In a resounding, coast-to-coast rejection of gay marriage, voters in 11 states approved constitutional amendments Tuesday limiting marriage to one man and one woman.
The amendments won, often by huge margins, in Arkansas, Georgia, Kentucky, Michigan, Mississippi, Montana, North Dakota, Oklahoma, Ohio, Utah and Oregon - the one state where gay-rights activists hoped to prevail. The bans won by a 3-to-1 margin in Kentucky and Georgia, 3-to-2 in Ohio, and 6-to-1 in Mississippi.
"This issue does not deeply divide America," said conservative activist Gary Bauer. "The country overwhelmingly rejects same-sex marriage, and our hope is that both politicians and activist judges will read these results and take them to heart."
The Ohio measure, considered the broadest of the 11 because it barred any legal status that "intends to approximate marriage," gathered equal support from men and women, blacks and whites.
In Georgia, Ohio and Mississippi, gay-rights activists were considering court challenges of the newly approved amendments.
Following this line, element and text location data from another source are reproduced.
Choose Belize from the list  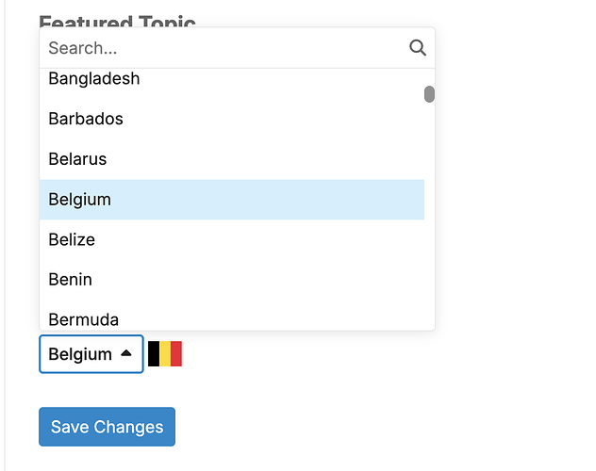click(x=232, y=240)
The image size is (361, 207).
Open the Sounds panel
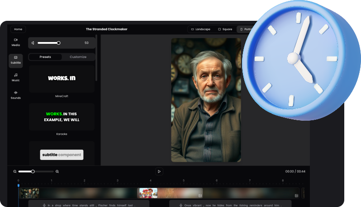16,94
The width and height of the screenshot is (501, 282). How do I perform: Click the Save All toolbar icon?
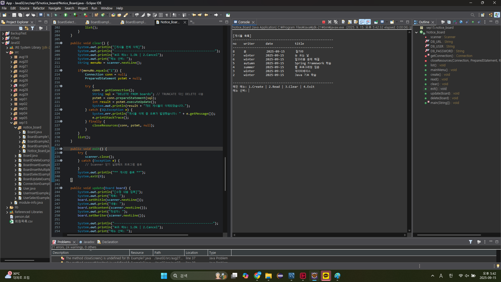pos(20,15)
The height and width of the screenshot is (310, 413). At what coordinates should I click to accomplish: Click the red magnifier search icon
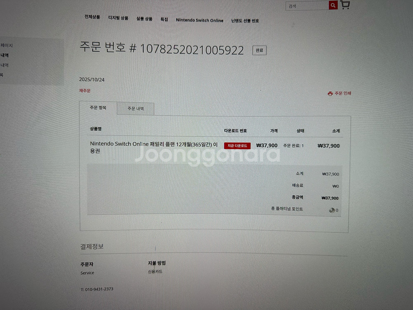[333, 5]
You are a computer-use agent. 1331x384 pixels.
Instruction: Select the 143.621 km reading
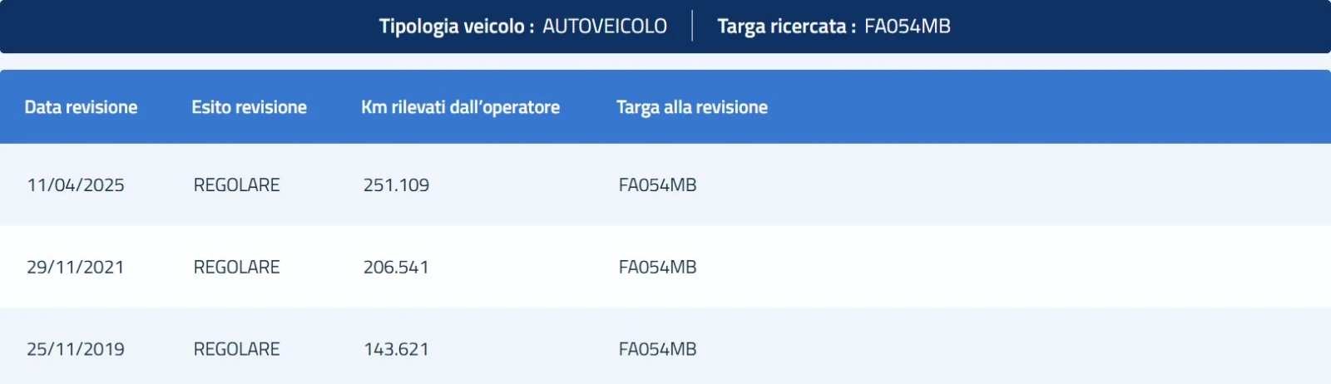(x=396, y=350)
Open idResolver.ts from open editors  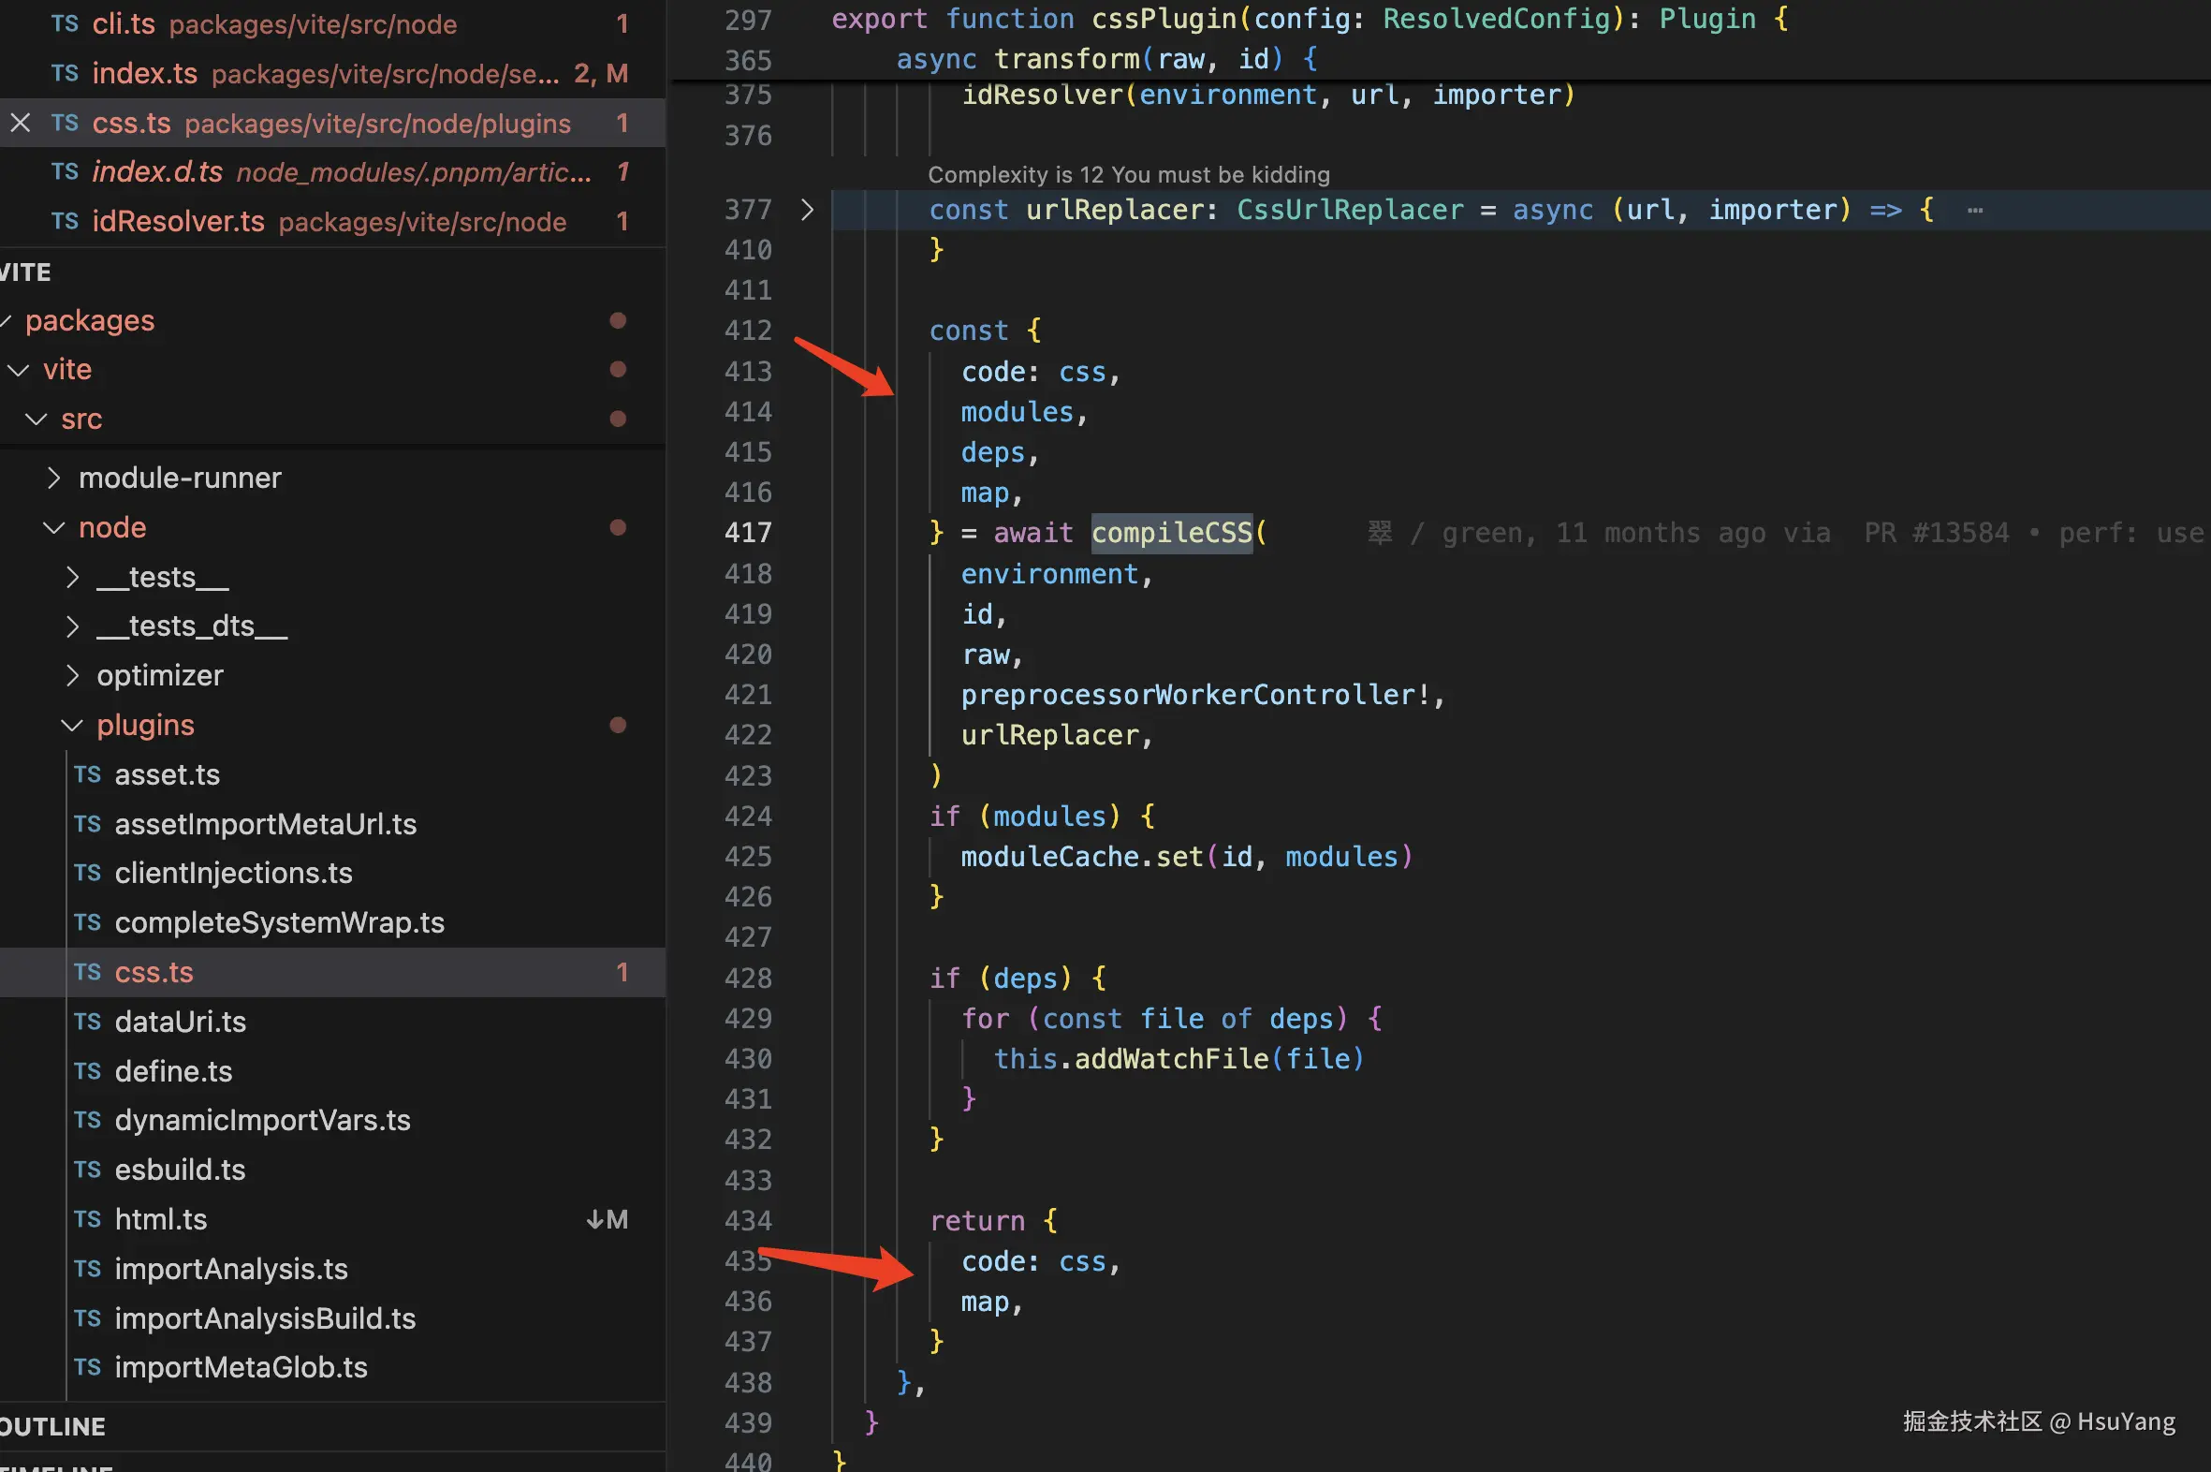[x=177, y=222]
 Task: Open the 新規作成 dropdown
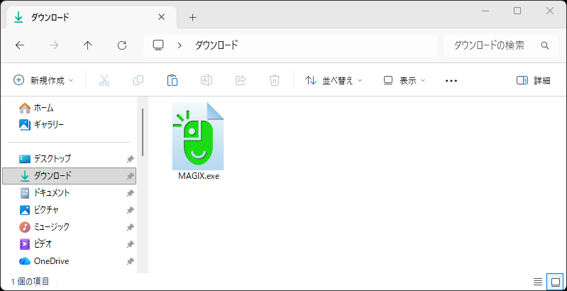pos(43,80)
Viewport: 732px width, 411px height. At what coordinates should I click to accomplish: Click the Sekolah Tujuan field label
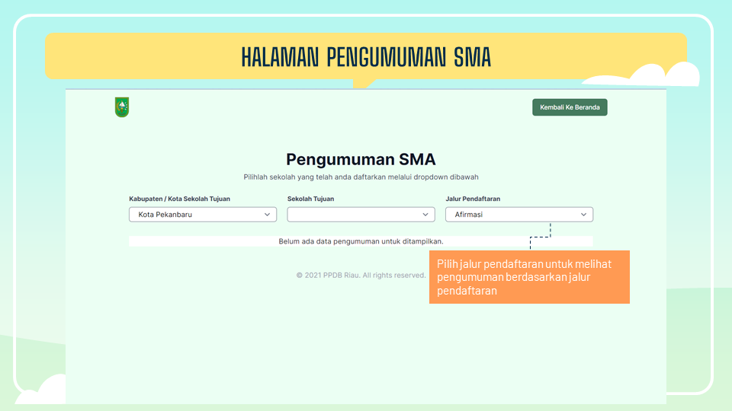(310, 199)
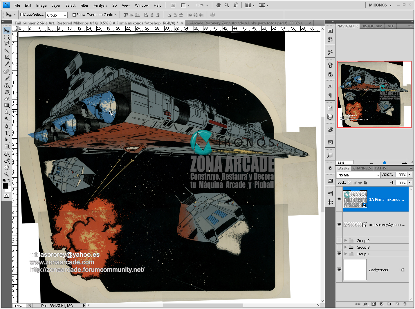Switch to the Channels tab

362,168
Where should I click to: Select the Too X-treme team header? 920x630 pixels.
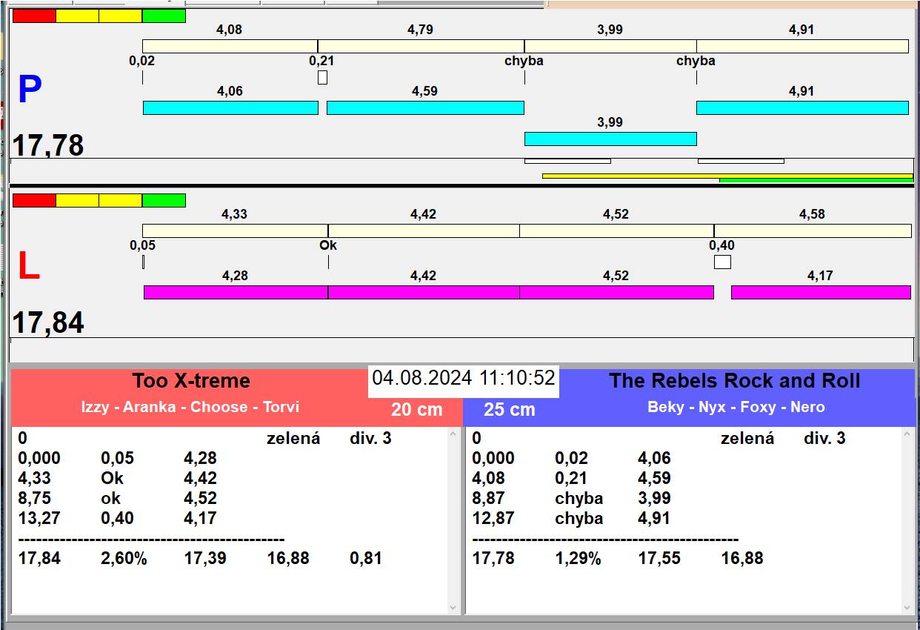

But supporters of the bans were jubilant.
"I've said all along that this crossed party lines, color lines and socio-economic lines," said Sadie Fields of the Georgia Christian Coalition. "The people in this state realized that we're talking about the future of our country here."
Conservatives had expected all along that the amendments would prevail in at least 10 of the states, thus demonstrating widespread public disapproval of court rulings in favor of gay couples. National and local gay-rights groups campaigned vigorously in Oregon, where polls had showed a close race, but they failed to prevent a sweep.
"That certainly is disappointing news that many Kentucky voters would think it's appropriate to write discrimination into our constitution," said Beth Wilson of the American Civil Liberties Union of Kentucky. "People get harmed when their relationships are not respected, and this means that relationships won't be respected."
None of the 11 states allow gay marriage now, though officials in Portland, Ore., married more than 3,000 same-sex couples last year before a judge halted the practice. Supporters of the amendments contend the measures are needed as an extra guard against state court rulings like the one in Massachusetts a year ago that legalized same-sex marriage there.